Question panel get grilling

MPs and political experts got a grilling in a live radio broadcast from a church in the grounds of a Midlands stately home.

Published

wd3162301.jpgMPs and political experts got a grilling in a live radio broadcast from a church in the grounds of a Midlands stately home.

BBC Radio Four's Any Questions? was at St John the Baptist Church, in the grounds of Hagley Hall, near Stourbridge, last night.

Topics dealt with, as Jonathan Dimbleby chaired the show, included implications of the inquest verdict on the police shooting of Jean Charles de Menezes and time limits set for postal workers on their rounds. People questionen a panel including Minister of State for Borders and Immigration at the Home Office, Phil Woolas.

Other members were Shadow Security Minister, Baroness Pauline Neville-Jones; Liberal Democrats spokesman for Children, Schools and Families, David Laws, and Fraser Nelson, political editor of The Spectator.
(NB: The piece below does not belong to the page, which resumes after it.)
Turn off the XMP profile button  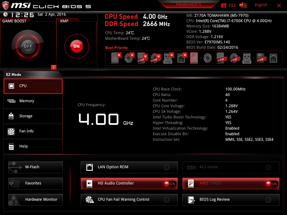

People were asked to submit questions as they went into the church.

Nine were chosen but a handful were put to the panel over 47-minutes. A warm-up question, not broadcast, was from Hagley Hall's Lord Cobham.

He asked, as they were within miles of sites used by the perpetrators of the gunpowder plot did the panel not think the plotters had been right all along. In keeping with the light-hearted spirit of the question,the panel answered in the negative but said it was important it was remembered.

The first question broadcast was by retired civil servant David Tubb, age 71, of Oak Lane, Hagley. He asked what the implications would be for the Metropolitan Police after the open verdict in the inquest of Jean Charles de Menezes.

Panel members agreed serious mistakes were made and a review of procedures was needed. After the show Mr Tubb said: "As a listener it is always good to see how a programme is actually put together. It has been a really fascinating evening." Oldbury postman Roy Forbes, 50, asked for opinion on claims workers were pressurred to walk at 4mph to complete rounds

He said: "The words greased lighting and the blurs in blue come to mind. Postmen and women already walk at very fast speeds because there is so much for us to do." The panel said postmen should be allowed to walk at their own pace and the amount of time taken depended on the size of the round and number of houses they had to visit.

Henry Morris, 16, of Tenbury Wells, asked: "Given the Germans criticism of "Super Gord" has the Prime Minister really saved the world?"

Baroness Neville-Jones, Mr Laws and Mr Nelson believed he had not. Henry, captain of his school, Heathfield, Wolverley, said he was pleased to be chosen – as he wants to be an MP himself.